→ **GOAL OF THE EXERCISE**
The listing below should be printed exactly, every line of it. Skip the pictures.

→ **RECORDS**
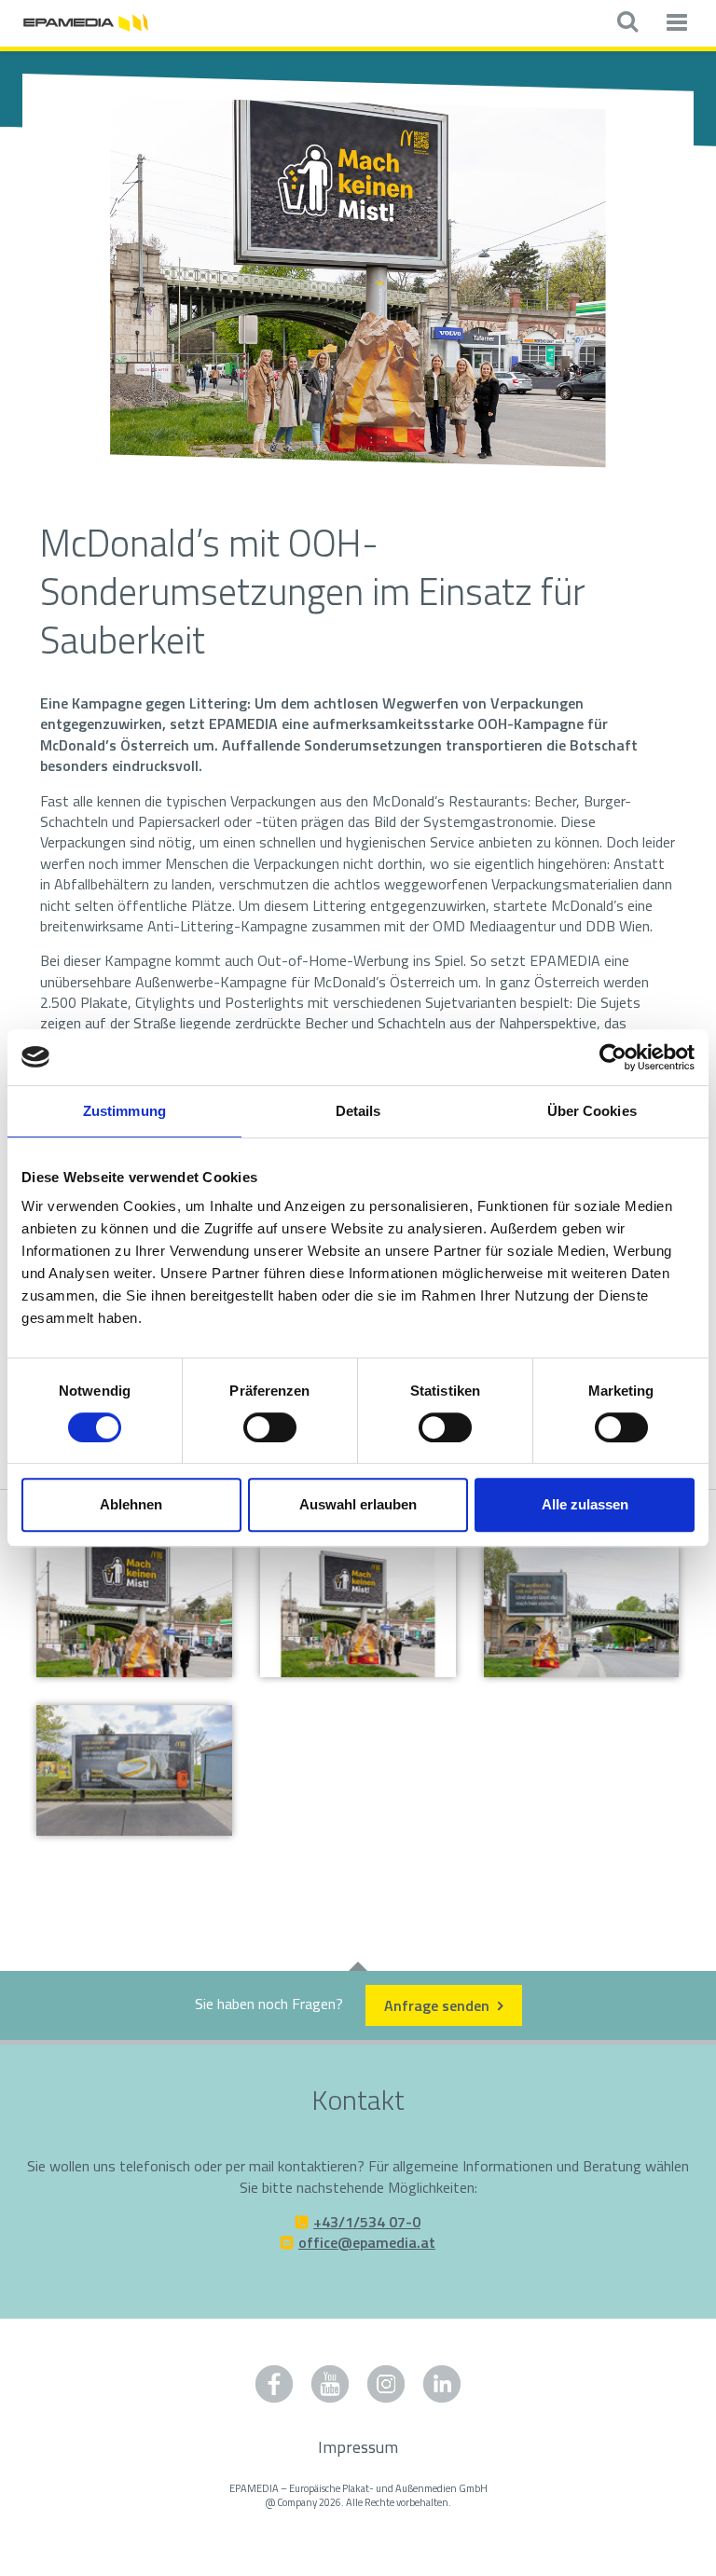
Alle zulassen (585, 1504)
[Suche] (627, 23)
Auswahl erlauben (358, 1504)
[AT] (85, 21)
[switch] (269, 1427)
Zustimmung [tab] (124, 1111)
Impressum (358, 2446)
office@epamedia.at (366, 2242)
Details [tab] (358, 1111)
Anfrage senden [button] (438, 2005)
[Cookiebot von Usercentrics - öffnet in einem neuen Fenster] (613, 1057)
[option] (358, 283)
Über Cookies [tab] (592, 1111)
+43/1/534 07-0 (366, 2222)
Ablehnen (131, 1504)
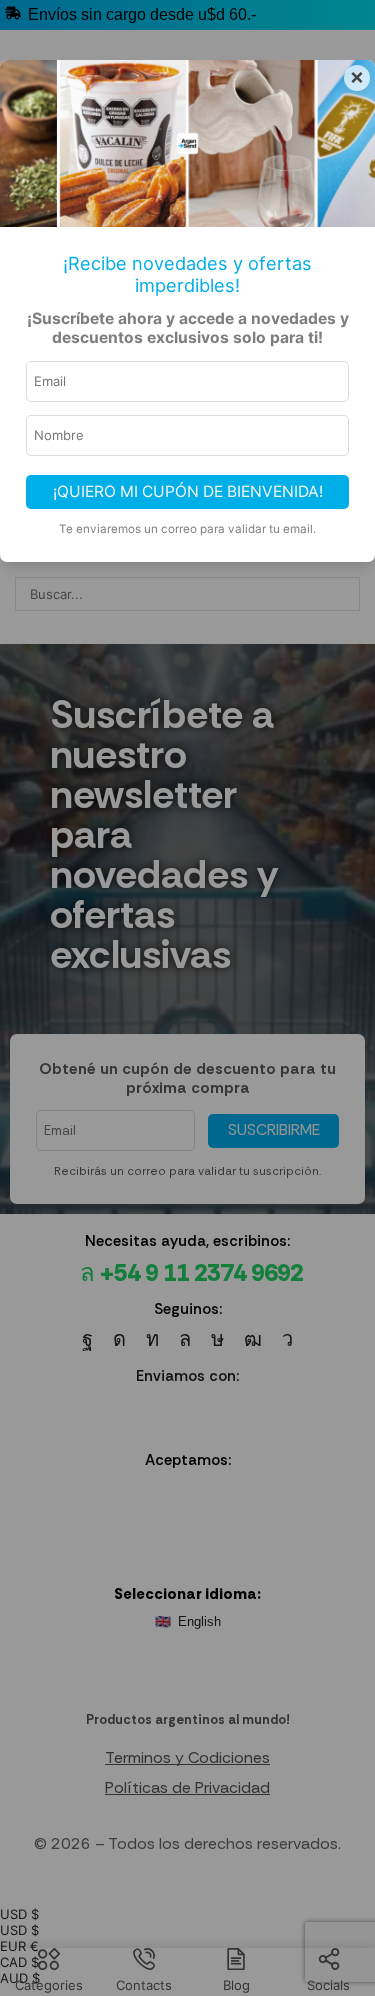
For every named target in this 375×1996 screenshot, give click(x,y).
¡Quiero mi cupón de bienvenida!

→ **YOUR SOLUTION**
Alle zulassen (585, 1504)
[Suche] (627, 23)
Auswahl erlauben (358, 1504)
[AT] (85, 21)
[switch] (269, 1427)
Zustimmung [tab] (124, 1111)
Impressum (358, 2446)
office@epamedia.at (366, 2242)
Details [tab] (358, 1111)
Anfrage senden [button] (438, 2005)
[Cookiebot von Usercentrics - öffnet in einem neuen Fenster] (613, 1057)
[option] (358, 283)
Über Cookies [tab] (592, 1111)
+43/1/534 07-0 (366, 2222)
Ablehnen (131, 1504)
For every named target in this 375×1996 screenshot, give click(x,y).
¡Quiero mi cupón de bienvenida!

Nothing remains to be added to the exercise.